The OSC has promised to devise regulations for pooled funds in the wake of its new rule governing exempt distributions. Pooled funds are typically sold under the basic $150,000 minimum investment exemption. Under the new rule, pooled fund investors will have to comply with the new exemption qualifications for buying new units, even if they already hold pooled funds acquired under the old exemption.
According to the OSC’s order, Hymas intends to establish two pooled funds to service its private and institutional clients. It may create additional funds at a later date. Units of the funds will not carry sales charges or deferred sales charges, subject to a 1% redemption fee on units held for less than one year.
Hymas proposes that, for the purposes of calculating an investor’s initial investment in a fund, an investor may aggregate purchases made by the investor, his or her registered retirement savings plan or registered retirement income fund, and his or her wholly owned companies, or any combination of them.

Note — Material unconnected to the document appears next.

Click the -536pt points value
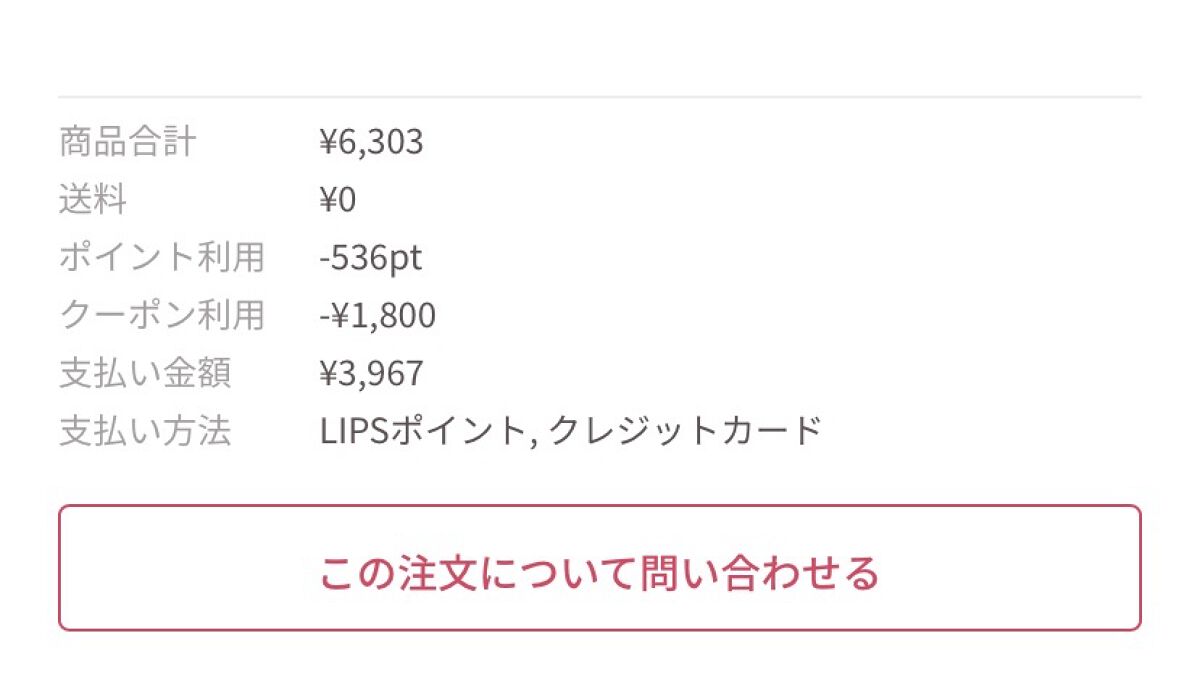1200x675 pixels. [370, 257]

It also proposes that, following an initial investment, a unitholder be permitted to subscribe for additional units by: automatically reinvesting distributions, or subscribing and paying for units in increments of less than $150,000, as long as the aggregate acquisition cost or aggregate net asset value of the investor’s holding is at least $150,000.
The OSC grated the requested relief on the condition that:
- the initial investment of unitholders is not less than $150,000;
- that investors adding units have units of aggregate acquisition cost or net asset value of not less than $150,000;
- the firm is registered as an adviser and as a limited market dealer.
The ruling will terminate 90 days after the publication of a final rule regarding trades in securities of pooled funds.